**Selected excerpt**
You are not Facebook's customer.
The people buying your information from Facebook are the customer.
You are the product.
Blizzard, racing to the bottom (Score:2)
The really great part about this, to me, is that Blizzard is still going to blaze forward with a depraved interbreeding of their games with Facebook.
"Hey guys, I've got a great idea! Let's hitch our wagon to the service with the second-lowest customer satisfaction on the Internet! It's so crazy, it just might work!"
Reporting Failure (Score:2)
Of Course the damn Article makes a fundemental Mistake. That mistake is who the customers are. In the case of Facebook and MySpace it's the Advertisers, not the ef*** users.
Right, It's the Most Popular Website in the USA (Score:5, Informative)
And yet EVERYONE uses it anyway. They must like something about it. I think it's great. Of course I don't run ANY apps and I use Adblock.
Right, the same report says:
However, according to July 2010 Hitwise data, Facebook is the number one website in the country, with 9% of all website visits (Google has 7.4% and Yahoo! 3.8%) and 55% of all social media visits. Facebook’s market dominance in the U.S. and around the world is indisputable. How can it be so popular if people dislike it so much?
They go on to point out Facebook's monopoly and its popularity being more with younger people while older people complain about it the most. There's little loyalty but it acts as a storehouse for existing videos and pictures well. Then I think this is the most telling piece of this paradox:
Customers are willing to suffer through a poor experience in return for the benefits Facebook provides. This is a rare scenario in the American economy: usually customer satisfaction is intertwined with market success. The few exceptions to this rule (airlines, cable companies, and fast food) are operating in a sphere where there are no true standouts, so the bar is low. Should MySpace stage a comeback, or should any other competitor to Facebook deliver a truly superior customer experience, Facebook should have cause for concern. Right now, only Wikipedia and YouTube surpass Facebook in terms of customer satisfaction, and they are not in direct competition.

**Written problem**
List every comment title in the discussion of Facebook's customer satisfaction above, along with the score shown beside each.

**Information supplied**
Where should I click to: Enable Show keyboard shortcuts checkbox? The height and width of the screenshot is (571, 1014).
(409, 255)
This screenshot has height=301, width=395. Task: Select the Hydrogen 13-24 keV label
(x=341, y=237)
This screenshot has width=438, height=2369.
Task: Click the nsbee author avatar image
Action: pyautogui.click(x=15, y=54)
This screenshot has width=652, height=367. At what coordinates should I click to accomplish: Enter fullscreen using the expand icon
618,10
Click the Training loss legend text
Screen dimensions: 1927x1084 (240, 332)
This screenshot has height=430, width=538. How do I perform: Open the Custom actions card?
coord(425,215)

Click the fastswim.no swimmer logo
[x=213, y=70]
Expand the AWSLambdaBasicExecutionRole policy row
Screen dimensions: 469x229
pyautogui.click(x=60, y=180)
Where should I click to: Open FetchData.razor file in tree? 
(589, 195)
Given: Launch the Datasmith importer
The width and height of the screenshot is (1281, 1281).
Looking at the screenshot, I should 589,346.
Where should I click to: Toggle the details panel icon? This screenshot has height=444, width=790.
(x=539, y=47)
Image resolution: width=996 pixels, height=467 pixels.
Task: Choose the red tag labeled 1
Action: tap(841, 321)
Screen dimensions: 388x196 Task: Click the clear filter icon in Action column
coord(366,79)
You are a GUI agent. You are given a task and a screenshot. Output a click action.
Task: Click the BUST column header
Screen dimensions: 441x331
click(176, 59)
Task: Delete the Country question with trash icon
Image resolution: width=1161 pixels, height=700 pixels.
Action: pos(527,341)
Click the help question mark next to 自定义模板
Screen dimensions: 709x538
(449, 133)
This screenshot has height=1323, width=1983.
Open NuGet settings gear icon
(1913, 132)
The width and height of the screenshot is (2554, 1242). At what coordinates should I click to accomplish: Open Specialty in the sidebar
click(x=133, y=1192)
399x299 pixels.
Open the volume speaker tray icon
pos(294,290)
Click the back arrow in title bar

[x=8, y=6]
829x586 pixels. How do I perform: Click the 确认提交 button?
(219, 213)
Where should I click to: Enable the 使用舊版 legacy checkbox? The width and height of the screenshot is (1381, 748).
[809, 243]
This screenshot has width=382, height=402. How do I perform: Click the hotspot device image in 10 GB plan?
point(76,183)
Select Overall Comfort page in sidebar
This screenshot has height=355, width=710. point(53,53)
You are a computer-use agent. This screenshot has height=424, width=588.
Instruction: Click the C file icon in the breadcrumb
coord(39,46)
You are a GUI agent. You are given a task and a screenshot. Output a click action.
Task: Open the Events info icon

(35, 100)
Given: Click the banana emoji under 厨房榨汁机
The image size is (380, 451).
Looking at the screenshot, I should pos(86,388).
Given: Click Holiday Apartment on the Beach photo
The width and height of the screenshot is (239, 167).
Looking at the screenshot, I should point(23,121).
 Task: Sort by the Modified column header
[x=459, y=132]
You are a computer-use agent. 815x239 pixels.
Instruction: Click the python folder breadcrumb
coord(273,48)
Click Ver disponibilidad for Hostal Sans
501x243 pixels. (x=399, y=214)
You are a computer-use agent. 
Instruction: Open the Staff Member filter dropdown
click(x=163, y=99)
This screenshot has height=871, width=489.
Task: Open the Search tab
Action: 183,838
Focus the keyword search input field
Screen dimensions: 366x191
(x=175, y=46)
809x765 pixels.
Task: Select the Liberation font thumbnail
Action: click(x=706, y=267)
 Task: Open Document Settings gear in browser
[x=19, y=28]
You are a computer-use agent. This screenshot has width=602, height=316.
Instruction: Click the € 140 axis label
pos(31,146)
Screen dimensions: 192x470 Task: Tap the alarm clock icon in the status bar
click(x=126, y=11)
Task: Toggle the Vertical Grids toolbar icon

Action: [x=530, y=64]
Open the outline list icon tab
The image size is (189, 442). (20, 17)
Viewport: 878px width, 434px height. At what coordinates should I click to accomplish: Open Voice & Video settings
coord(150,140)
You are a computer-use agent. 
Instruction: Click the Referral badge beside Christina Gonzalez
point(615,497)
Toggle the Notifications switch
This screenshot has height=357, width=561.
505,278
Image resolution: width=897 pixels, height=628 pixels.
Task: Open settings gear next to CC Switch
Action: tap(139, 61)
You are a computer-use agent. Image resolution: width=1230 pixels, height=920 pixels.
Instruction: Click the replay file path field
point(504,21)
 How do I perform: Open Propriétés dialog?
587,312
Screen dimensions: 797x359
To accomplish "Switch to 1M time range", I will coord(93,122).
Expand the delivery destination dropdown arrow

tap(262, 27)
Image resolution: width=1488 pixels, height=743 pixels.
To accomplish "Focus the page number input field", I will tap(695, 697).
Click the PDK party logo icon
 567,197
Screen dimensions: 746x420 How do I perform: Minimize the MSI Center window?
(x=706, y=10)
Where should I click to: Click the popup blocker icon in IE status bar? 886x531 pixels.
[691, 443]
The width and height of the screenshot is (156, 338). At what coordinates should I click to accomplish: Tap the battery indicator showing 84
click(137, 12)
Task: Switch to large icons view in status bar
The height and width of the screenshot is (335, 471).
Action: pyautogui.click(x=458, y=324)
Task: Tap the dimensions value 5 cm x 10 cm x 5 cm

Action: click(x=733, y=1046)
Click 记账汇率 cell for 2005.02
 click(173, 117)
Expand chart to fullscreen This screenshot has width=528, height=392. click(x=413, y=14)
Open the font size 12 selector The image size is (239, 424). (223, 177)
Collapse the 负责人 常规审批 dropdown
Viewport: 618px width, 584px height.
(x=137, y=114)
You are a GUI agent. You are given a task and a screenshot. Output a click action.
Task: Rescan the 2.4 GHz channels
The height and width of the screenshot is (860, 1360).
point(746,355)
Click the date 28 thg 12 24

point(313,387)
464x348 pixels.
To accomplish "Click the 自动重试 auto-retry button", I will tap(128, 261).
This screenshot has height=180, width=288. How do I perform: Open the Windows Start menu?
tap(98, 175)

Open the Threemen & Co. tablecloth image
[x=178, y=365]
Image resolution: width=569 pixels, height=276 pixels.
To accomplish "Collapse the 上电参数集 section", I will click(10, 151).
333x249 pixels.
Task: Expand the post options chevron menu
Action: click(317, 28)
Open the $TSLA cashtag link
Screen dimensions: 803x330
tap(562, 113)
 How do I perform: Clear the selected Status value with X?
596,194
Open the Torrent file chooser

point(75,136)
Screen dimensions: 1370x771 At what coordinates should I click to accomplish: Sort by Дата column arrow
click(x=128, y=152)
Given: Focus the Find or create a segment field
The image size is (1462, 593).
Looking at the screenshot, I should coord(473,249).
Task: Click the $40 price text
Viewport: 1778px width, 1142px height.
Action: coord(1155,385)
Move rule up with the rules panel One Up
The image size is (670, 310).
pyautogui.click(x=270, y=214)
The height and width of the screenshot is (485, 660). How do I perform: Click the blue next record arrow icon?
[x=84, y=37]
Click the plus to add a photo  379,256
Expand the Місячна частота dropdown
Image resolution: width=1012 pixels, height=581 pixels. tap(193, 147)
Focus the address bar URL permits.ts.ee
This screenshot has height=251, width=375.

**Answer to the problem**
- Blizzard, racing to the bottom (Score: 2)
- Reporting Failure (Score: 2)
- Right, It's the Most Popular Website in the USA (Score: 5, Informative)